Until we meet again, be safe and good birding to "owl" of you!
KEYS FOR THIS LIST
One of the following keys may be shown in brackets for individual species as appropriate: * = heard only, I = introduced, E = endemic, N = nesting, a = austral migrant, b = boreal migrant
WEST INDIAN WHISTLING-DUCK (Dendrocygna arborea)
This uncommon regional specialty was an important target for us and so we visited the Jamaica Swamp Safari for the first time. What we found was interesting. Although we saw lots of captive birds, of all sorts, some of the whistling-ducks were indeed wild.
BLUE-WINGED TEAL (Spatula discors)
This fairly common dabbler was spotted a few times including from the Westmoreland Bridge and then the Montego Bay Sewage Ponds late in the tour.
NORTHERN SHOVELER (Spatula clypeata)
It wasn't until our visit to the Montego Bay Sewage Ponds that we found this common and distinctive dabbler.
RUDDY DUCK (Oxyura jamaicensis)
A few of these small divers were seen at the sewage ponds but that was the only spot on this trip.
LEAST GREBE (Tachybaptus dominicus)
Some of the only big water we saw on this trip, the Montego Bay Sewage Ponds, hosted a couple of these tiny grebes.
PIED-BILLED GREBE (Podilymbus podiceps)
Like the previous species, we finally found some of these at the Montego Bay Sewage Ponds.
ROCK PIGEON (Columba livia) [I]
Introduced, found in cities and occasionally along mountain roads as well.
WHITE-CROWNED PIGEON (Patagioenas leucocephala)
This sharp-looking pigeon is a widespread species throughout the Caribbean. Lucky for us, we tallied them every day in a variety of habitats. They're surprisingly urban around some of the cities we visited!
PLAIN PIGEON (Patagioenas inornata exigua)
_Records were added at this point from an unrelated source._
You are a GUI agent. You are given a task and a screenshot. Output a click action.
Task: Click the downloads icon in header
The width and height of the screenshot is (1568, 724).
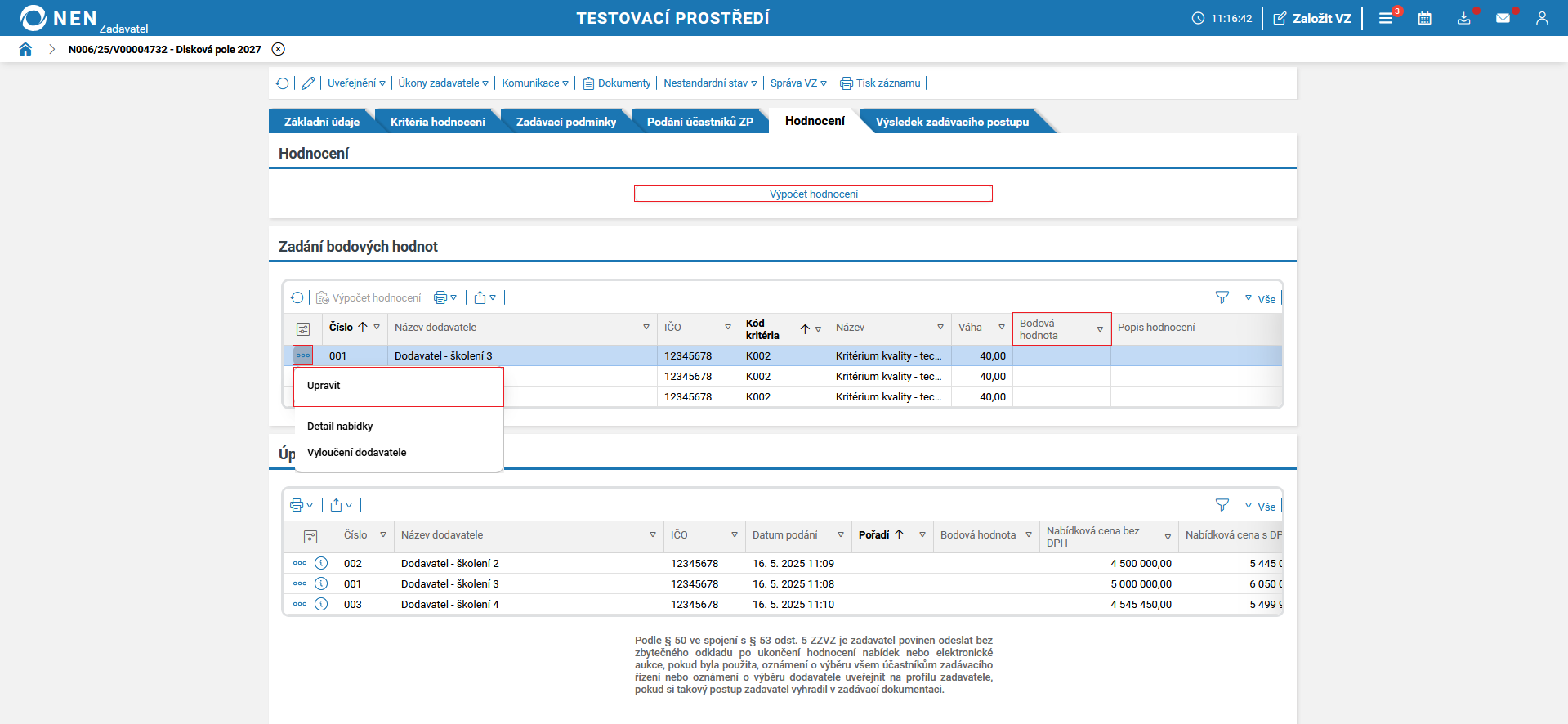(x=1463, y=18)
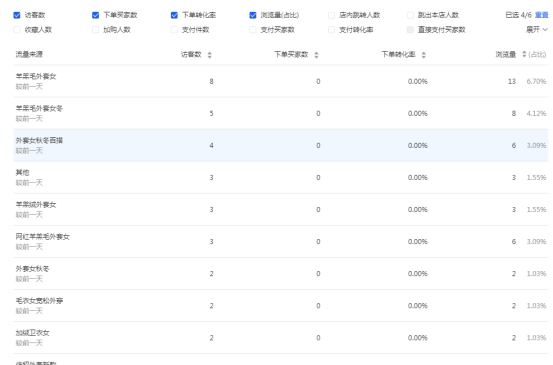The width and height of the screenshot is (553, 365).
Task: Open the 网红羊羔毛外套女 row
Action: 281,242
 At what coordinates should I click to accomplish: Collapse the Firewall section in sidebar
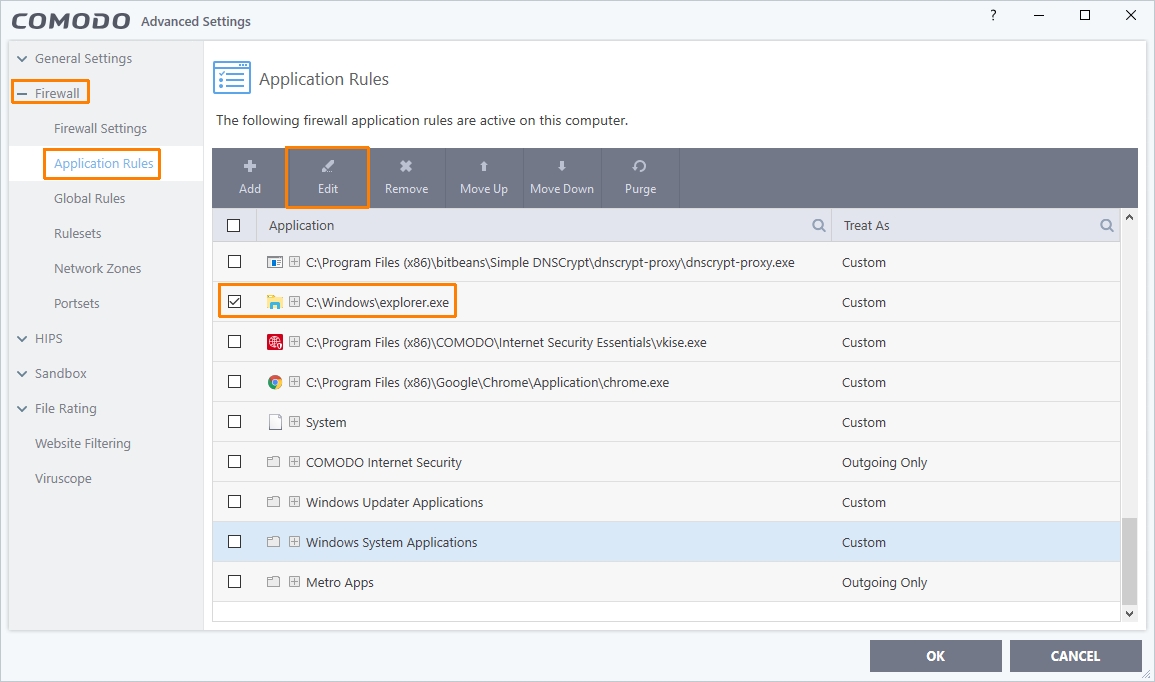point(22,94)
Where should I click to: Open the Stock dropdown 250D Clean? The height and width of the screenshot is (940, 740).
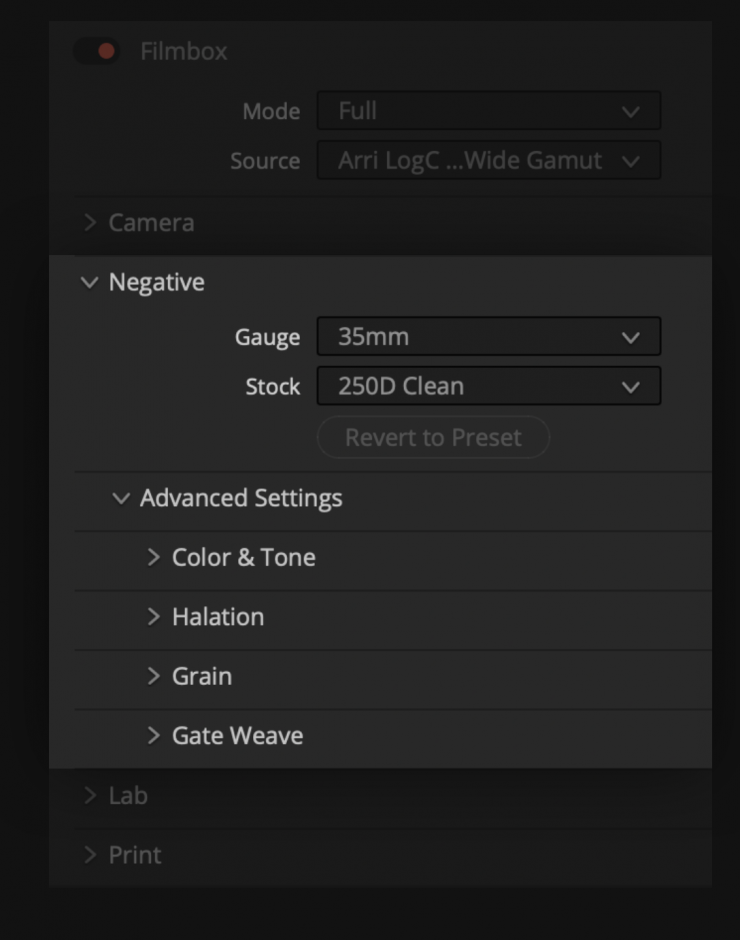click(x=488, y=386)
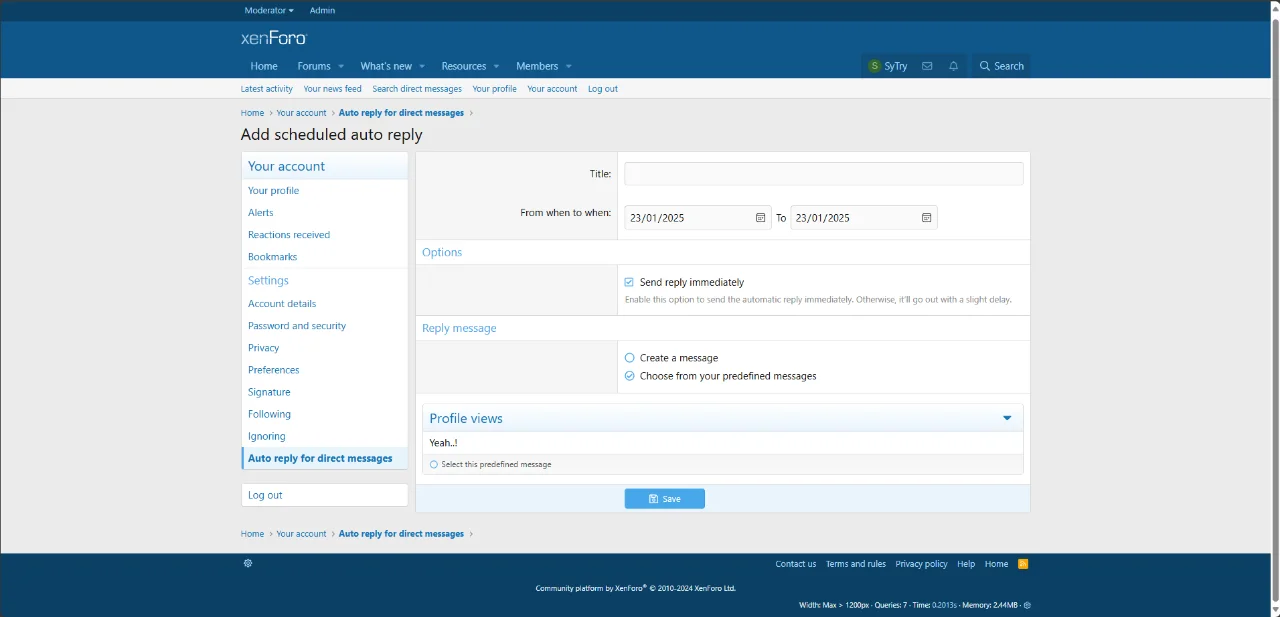Check alerts by clicking the bell icon

[953, 65]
This is a rare species in Jamaica but in recent years it's been discovered where they roost and where observers can watch them fly out in the morning. We did that on our final full day and witnessed more than 50 flying overhead. Note the endemic subspecies. Other than Jamaica, they're found only in Cuba, Puerto Rico, and on Hispaniola.
RING-TAILED PIGEON (Patagioenas caribaea) [E]
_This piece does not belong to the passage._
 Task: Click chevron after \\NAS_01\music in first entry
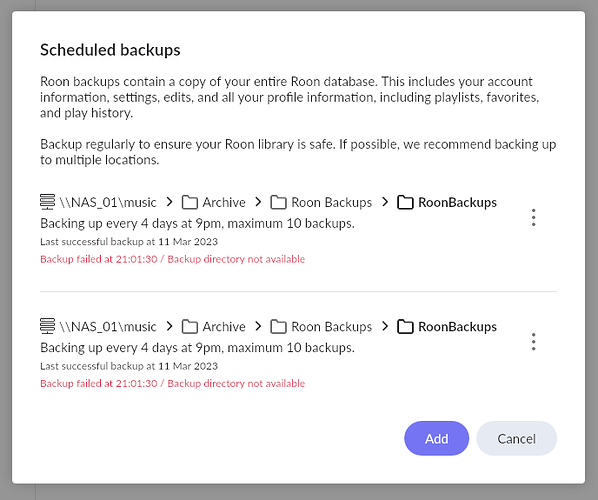pyautogui.click(x=170, y=202)
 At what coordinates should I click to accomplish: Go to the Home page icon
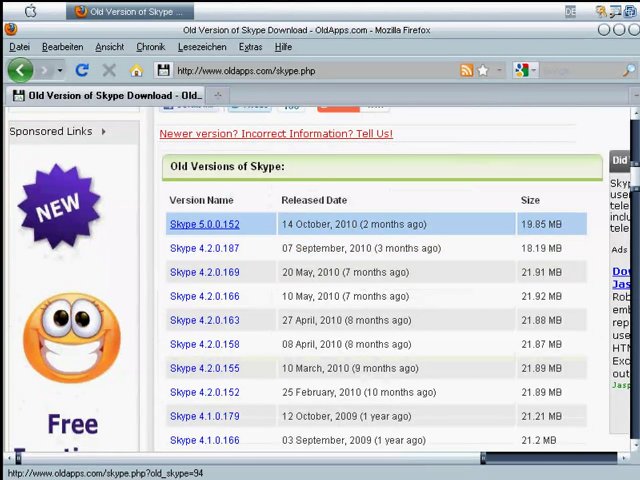point(136,70)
One of the 28 species endemic to Jamaica, this large and pale pigeon was seen a number of times, usually up in the mountains or foothills. The IUCN lists these as Vulnerable.
EURASIAN COLLARED-DOVE (Streptopelia decaocto) [I]
Although they're obviously introduced in Jamaica, they're not particularly common. Still, we found some at the swamp safari.
COMMON GROUND DOVE (Columbina passerina jamaicensis)
We encountered flighty pairs of these tiny guys along various roads but it wasn't until our visit to Rocklands that we enjoyed prolonged looks. Note the endemic subspecies.
CRESTED QUAIL-DOVE (Geotrygon versicolor) [E]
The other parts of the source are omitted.